(Data for analysis begins)
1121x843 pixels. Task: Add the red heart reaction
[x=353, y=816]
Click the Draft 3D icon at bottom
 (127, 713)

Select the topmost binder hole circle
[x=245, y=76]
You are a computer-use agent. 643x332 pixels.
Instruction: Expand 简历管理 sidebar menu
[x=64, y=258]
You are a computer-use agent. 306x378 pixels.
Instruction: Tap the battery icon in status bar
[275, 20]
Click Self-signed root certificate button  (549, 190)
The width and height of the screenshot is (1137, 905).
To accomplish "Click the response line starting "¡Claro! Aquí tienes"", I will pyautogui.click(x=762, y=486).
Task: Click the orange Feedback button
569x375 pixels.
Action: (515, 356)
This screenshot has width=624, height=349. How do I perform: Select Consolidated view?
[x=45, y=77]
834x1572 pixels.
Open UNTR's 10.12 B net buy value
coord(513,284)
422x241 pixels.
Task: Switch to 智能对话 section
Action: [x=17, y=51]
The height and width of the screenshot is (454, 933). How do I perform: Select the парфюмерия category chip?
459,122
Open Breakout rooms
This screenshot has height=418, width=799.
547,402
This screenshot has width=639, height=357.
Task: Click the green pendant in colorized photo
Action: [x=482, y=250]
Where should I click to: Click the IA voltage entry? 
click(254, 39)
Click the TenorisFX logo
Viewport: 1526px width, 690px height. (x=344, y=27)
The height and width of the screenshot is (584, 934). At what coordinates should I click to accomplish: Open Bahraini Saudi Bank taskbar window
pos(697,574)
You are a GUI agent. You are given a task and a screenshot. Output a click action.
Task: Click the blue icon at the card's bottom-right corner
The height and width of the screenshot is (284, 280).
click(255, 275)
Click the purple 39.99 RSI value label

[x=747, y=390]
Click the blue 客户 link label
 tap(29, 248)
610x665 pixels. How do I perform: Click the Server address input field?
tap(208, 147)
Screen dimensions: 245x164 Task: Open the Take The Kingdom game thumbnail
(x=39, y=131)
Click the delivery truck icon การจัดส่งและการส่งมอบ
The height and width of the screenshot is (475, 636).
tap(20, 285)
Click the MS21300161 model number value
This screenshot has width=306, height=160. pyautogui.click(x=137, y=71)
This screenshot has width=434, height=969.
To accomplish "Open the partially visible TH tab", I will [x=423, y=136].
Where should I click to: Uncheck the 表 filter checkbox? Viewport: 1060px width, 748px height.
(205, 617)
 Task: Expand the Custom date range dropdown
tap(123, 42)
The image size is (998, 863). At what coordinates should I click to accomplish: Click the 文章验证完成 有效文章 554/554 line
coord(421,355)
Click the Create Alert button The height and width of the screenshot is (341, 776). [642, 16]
(Data for analysis ends)
Repeat every record, exactly as written.

1121x843 pixels. Task: Add the red heart reaction
[x=353, y=816]
Click the Draft 3D icon at bottom
 (127, 713)

Select the topmost binder hole circle
[x=245, y=76]
You are a computer-use agent. 643x332 pixels.
Instruction: Expand 简历管理 sidebar menu
[x=64, y=258]
You are a computer-use agent. 306x378 pixels.
Instruction: Tap the battery icon in status bar
[275, 20]
Click Self-signed root certificate button  (549, 190)
The width and height of the screenshot is (1137, 905).
To accomplish "Click the response line starting "¡Claro! Aquí tienes"", I will pyautogui.click(x=762, y=486).
Task: Click the orange Feedback button
569x375 pixels.
Action: (515, 356)
This screenshot has width=624, height=349. How do I perform: Select Consolidated view?
[x=45, y=77]
834x1572 pixels.
Open UNTR's 10.12 B net buy value
coord(513,284)
422x241 pixels.
Task: Switch to 智能对话 section
Action: [x=17, y=51]
The height and width of the screenshot is (454, 933). How do I perform: Select the парфюмерия category chip?
459,122
Open Breakout rooms
This screenshot has height=418, width=799.
547,402
This screenshot has width=639, height=357.
Task: Click the green pendant in colorized photo
Action: [x=482, y=250]
Where should I click to: Click the IA voltage entry? 
click(254, 39)
Click the TenorisFX logo
Viewport: 1526px width, 690px height. (x=344, y=27)
The height and width of the screenshot is (584, 934). At what coordinates should I click to accomplish: Open Bahraini Saudi Bank taskbar window
pos(697,574)
You are a GUI agent. You are given a task and a screenshot. Output a click action.
Task: Click the blue icon at the card's bottom-right corner
The height and width of the screenshot is (284, 280).
click(255, 275)
Click the purple 39.99 RSI value label

[x=747, y=390]
Click the blue 客户 link label
 tap(29, 248)
610x665 pixels. How do I perform: Click the Server address input field?
tap(208, 147)
Screen dimensions: 245x164 Task: Open the Take The Kingdom game thumbnail
(x=39, y=131)
Click the delivery truck icon การจัดส่งและการส่งมอบ
The height and width of the screenshot is (475, 636).
tap(20, 285)
Click the MS21300161 model number value
This screenshot has width=306, height=160. pyautogui.click(x=137, y=71)
This screenshot has width=434, height=969.
To accomplish "Open the partially visible TH tab", I will [x=423, y=136].
Where should I click to: Uncheck the 表 filter checkbox? Viewport: 1060px width, 748px height.
(205, 617)
 Task: Expand the Custom date range dropdown
tap(123, 42)
The image size is (998, 863). At what coordinates should I click to accomplish: Click the 文章验证完成 有效文章 554/554 line
coord(421,355)
Click the Create Alert button The height and width of the screenshot is (341, 776). [642, 16]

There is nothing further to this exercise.